I respect and defend the TSA’s zero-tolerance policy for assault. At the same time, I stand very strongly for better ways for victims to protect themselves from concerted vicious campaigns. I stand for everyone’s right to physical and genital privacy, our rights to managerial protection from asshole co-workers. This is yet another case of a nasty systemic problem treated as if it was the individual’s problem. Negrin may be guilty, but he’s not guilty in a vacuum.

Found via Arthur D. Hlavaty.

6 Responses to “Airport Screening, Privacy, and Penis Size”

  1. vesta44 Says:

    It’s not just penis size that those screeners will be seeing. What about men who have ED, and have penile implants of one kind or another? Those will also show up on those screenings, and I don’t even want to think about the comments that will be made about that, not to mention the humiliation of being pulled out of line to be strip-searched to prove that it’s an implant and not parts of a bomb.
    Women have already faced that humiliation – with breast implants and reconstructive breast surgery, so I don’t see that it’s going to much easier on men with penile implants. Paranoia sees bombs everywhere, whether they actually exist or not.

  2. Ana Costa Says:

    I was horrified by this story.
    These body scans are a total invasion of privacy and are NOT the right way to go!
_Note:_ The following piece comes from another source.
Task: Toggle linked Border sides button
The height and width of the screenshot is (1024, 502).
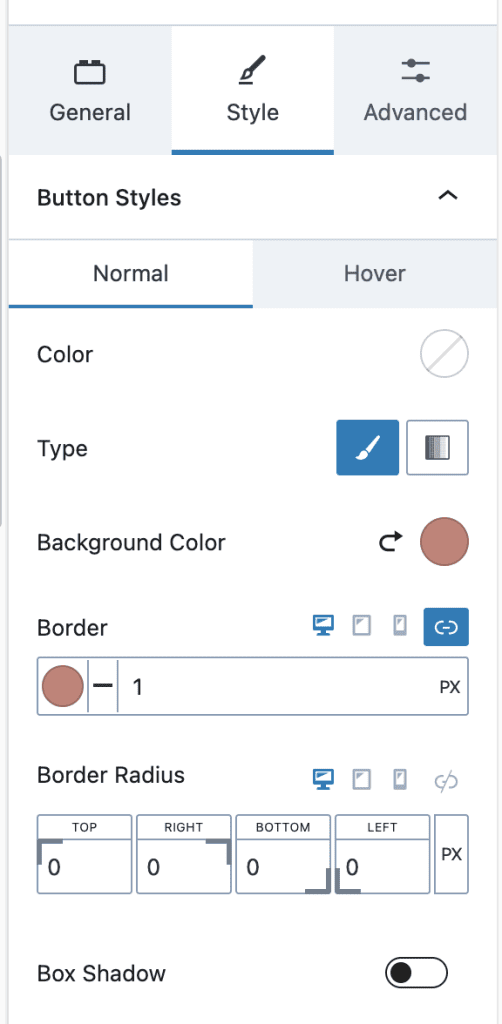Action: (446, 627)
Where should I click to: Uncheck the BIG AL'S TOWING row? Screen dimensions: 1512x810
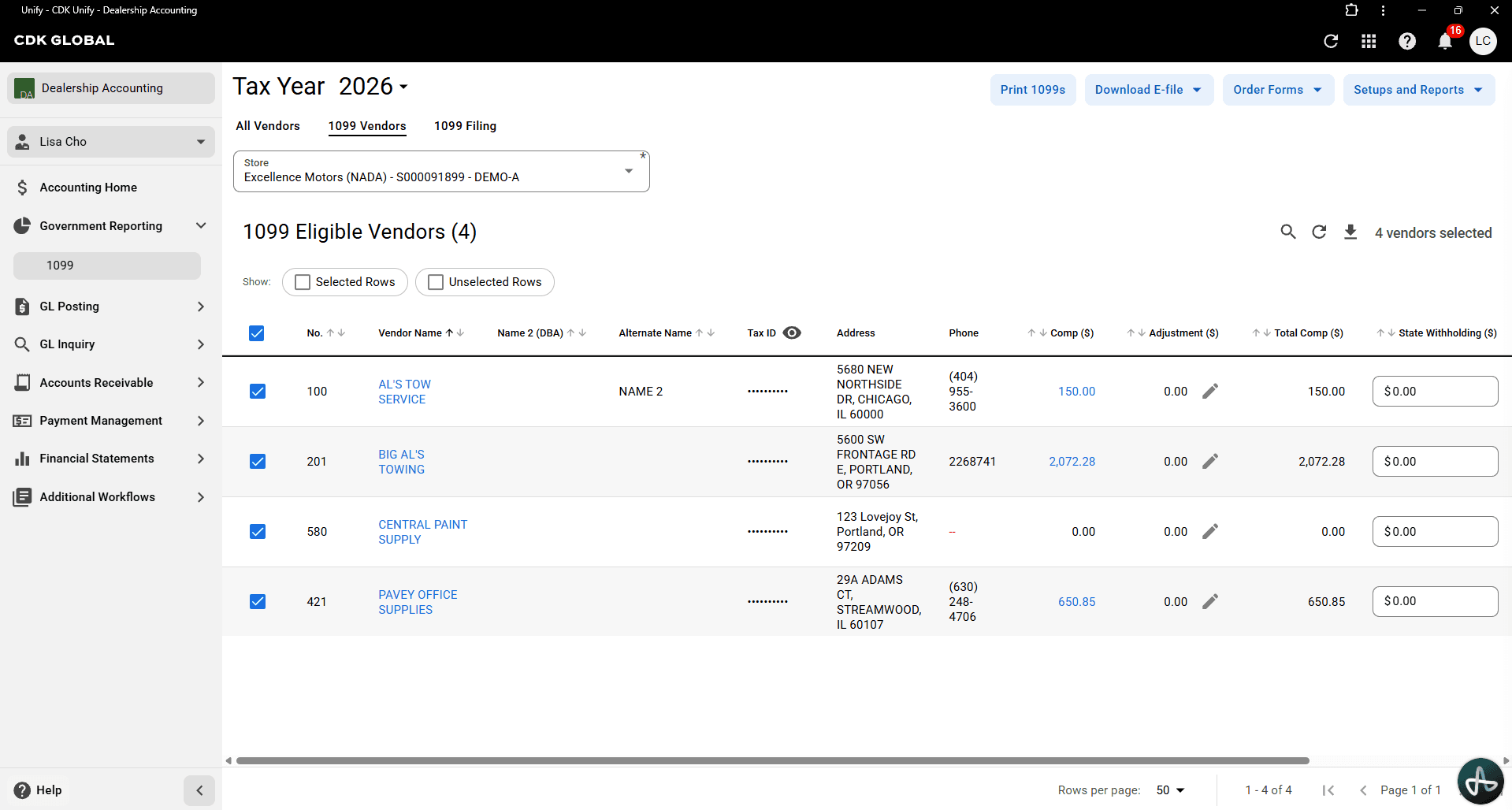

    This poor man shouldn’t have been arrested because he had the right to defend himself from his co-workers mocking him. The person he “attacked” was asking for it and deserved to be punished. He was attacked for months and only reacted to the attack. Arresting him isn’t the way to go either.

  3. Marlene Says:

    Good thing for me I like the old school pat-down. (heh)

    I have a hard time getting riled up about this technology, but then my expectations of bodily privacy in airports is pretty minimal (and I try not to fly much). I haven’t flown without a pat-down in as long as I can remember.

    I wish I could say that I was shocked at the treatment Rolando Negrin received, but I am not. From what I have heard, this is pretty typical of the TSA work environment.

  4. WereBear Says:

    So we have a bunch of immature jerks in charge of our airport security… which isn’t based on what works, but on the Outrage of the Day… while passengers get not so much as a pretzel crumb or a carryon bag.

    We are a vast and varied nation, and this is the best we can do?

    I hope it’s not so. I hope it’s simply that we really aren’t trying.

  5. Adrian Says:

    I’m appalled at the workplace abuse Negrin experienced, and wish it could have been stopped without violence. This kind of story ratchets up my fear that TSA workers will abuse their power over me–the ethics and training of those workers, and the rules constraining them, concern me a lot more than the technology they’re using during a particular trip.

    I can sympathize with travelers who are upset about being seen naked, or specifically upset about being photographed. At the same time, I don’t think pat-down searches for all travelers are a better approach. I find it vastly more distressing for somebody I don’t trust to touch me than to look at me naked. (Though either is pretty damn distressing.) Different people are sensitive to different things, but I don’t believe I’m the only one to be triggered by making myself available for strangers to grope.

    Even if most TSA workers usually try to touch travelers in impersonal, nonthreatening ways, travelers are required to stand there with our hands out of the way to let them be as rough or intrusive as they want. With a bored and indifferent TSA worker, it’s uncomfortable. With a suspicious and hostile one, it can be terrifying.

  6. Bree Bielefield Says:

    Security is necessary but there are obvious breaks with the effectiveness of specific air-ports. Items mistakenly get left in handbags etcetera and never identified by screeners and other big mistakes that might ended up costing our lives! We’ve got politicians requesting restrictions on the number of people that receive pat downs and verification, of which accomplishes next to nothing! It ought to be all or none of them! It appears to me the old method had been functioning, exactly why did these people change it out!